FILI D'AQUILONE
rivista d'immagini, idee e Poesia

Numero 66
marzo 2024

Inverno

 

L'INVASIONE DELLA POLONIA
Un errore del Prof. Barbero

di Armando Santarelli



In un video che compare su youtube col titolo Hitler non voleva la Guerra?, il professor Alessandro Barbero, dopo aver parlato delle cause della Prima guerra mondiale, sposta l’attenzione sulla Seconda e afferma che «anche quella nessuno la voleva. Siamo in un’Europa, anzi, così traumatizzata dai milioni di morti della Prima che veramente l’idea di un’altra guerra era l’ultima cosa che volevano.
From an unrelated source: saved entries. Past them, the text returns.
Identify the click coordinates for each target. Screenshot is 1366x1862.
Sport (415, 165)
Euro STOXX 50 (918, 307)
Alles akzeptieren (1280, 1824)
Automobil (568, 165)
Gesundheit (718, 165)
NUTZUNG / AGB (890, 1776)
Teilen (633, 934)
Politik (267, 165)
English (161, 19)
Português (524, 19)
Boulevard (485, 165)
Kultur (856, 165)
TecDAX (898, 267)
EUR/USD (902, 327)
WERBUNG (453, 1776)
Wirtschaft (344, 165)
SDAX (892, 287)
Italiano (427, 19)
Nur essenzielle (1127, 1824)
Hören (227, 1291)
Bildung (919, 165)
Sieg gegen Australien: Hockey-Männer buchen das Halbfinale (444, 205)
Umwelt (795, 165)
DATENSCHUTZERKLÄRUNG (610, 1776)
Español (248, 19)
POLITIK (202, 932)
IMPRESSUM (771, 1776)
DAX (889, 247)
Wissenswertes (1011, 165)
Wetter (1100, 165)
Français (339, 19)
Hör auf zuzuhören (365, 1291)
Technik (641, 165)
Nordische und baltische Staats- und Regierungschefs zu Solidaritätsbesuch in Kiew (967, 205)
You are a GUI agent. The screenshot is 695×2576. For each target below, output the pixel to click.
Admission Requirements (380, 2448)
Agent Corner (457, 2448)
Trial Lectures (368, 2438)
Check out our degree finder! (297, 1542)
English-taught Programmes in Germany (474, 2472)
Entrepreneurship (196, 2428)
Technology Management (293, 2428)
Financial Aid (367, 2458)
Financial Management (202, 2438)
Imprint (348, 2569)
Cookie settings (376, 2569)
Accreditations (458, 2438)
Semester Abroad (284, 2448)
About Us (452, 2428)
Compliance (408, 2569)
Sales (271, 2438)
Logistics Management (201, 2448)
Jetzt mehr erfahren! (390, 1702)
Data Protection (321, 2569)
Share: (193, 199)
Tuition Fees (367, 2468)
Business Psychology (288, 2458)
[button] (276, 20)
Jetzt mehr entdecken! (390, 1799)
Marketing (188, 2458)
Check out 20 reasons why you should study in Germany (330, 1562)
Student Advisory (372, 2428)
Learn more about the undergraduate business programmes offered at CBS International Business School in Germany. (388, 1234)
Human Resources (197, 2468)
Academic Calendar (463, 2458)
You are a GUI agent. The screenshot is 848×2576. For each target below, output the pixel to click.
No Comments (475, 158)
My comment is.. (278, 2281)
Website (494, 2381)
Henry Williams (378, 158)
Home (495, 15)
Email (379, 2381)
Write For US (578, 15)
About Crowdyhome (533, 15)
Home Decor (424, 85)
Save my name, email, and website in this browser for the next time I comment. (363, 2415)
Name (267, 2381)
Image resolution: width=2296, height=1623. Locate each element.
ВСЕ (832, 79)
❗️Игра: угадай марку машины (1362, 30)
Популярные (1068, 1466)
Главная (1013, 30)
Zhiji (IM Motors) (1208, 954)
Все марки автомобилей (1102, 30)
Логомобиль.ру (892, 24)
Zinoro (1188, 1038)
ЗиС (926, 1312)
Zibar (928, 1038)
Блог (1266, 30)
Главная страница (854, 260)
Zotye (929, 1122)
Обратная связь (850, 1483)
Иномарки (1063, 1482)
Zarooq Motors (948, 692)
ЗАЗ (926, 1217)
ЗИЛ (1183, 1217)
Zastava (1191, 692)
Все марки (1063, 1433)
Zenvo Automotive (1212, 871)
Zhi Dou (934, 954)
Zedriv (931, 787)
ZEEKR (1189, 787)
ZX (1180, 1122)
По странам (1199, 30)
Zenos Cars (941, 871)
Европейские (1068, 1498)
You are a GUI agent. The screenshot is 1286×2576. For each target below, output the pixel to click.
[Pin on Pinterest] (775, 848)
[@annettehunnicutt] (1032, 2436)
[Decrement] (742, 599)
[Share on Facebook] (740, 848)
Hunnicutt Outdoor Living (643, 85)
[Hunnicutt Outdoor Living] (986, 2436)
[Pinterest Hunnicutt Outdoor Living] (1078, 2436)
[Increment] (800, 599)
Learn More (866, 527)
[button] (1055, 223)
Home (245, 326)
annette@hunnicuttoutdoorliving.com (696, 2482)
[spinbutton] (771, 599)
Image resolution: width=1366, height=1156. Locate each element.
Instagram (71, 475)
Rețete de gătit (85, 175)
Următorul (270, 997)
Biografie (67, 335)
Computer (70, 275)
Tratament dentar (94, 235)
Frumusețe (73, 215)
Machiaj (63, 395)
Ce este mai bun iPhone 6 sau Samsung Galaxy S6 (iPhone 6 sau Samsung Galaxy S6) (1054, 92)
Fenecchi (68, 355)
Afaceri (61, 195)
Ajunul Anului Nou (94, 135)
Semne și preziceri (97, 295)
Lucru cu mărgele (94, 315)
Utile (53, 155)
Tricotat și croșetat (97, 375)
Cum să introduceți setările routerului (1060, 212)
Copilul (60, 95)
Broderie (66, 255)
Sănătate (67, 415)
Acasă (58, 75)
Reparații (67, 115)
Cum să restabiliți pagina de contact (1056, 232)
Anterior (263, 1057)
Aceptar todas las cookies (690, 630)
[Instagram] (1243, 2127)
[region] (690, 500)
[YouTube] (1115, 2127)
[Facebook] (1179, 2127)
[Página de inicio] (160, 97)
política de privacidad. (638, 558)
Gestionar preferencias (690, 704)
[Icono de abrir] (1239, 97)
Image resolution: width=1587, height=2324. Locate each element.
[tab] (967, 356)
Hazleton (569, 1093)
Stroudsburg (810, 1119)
Non la voleva neanche Hitler, il quale però era andato al potere in Germania promettendo ai tedeschi che avrebbe di nuovo trasformato la Germania in una grande potenza, che avrebbe messo fine alla vergogna del Trattato di Versailles (…) Hitler non ha nessuna intenzione di scatenare una guerra mondiale, ma vuole riprendersi un po’ per volta quello che appartiene alla Germania, ed è convinto che il mondo glielo lascerà fare, e ci prova, e vede che il mondo davvero lascia fare (…) Non la voleva neanche lui quella guerra, aveva scommesso, tante scommesse gli erano andate bene, quella gli è andata male».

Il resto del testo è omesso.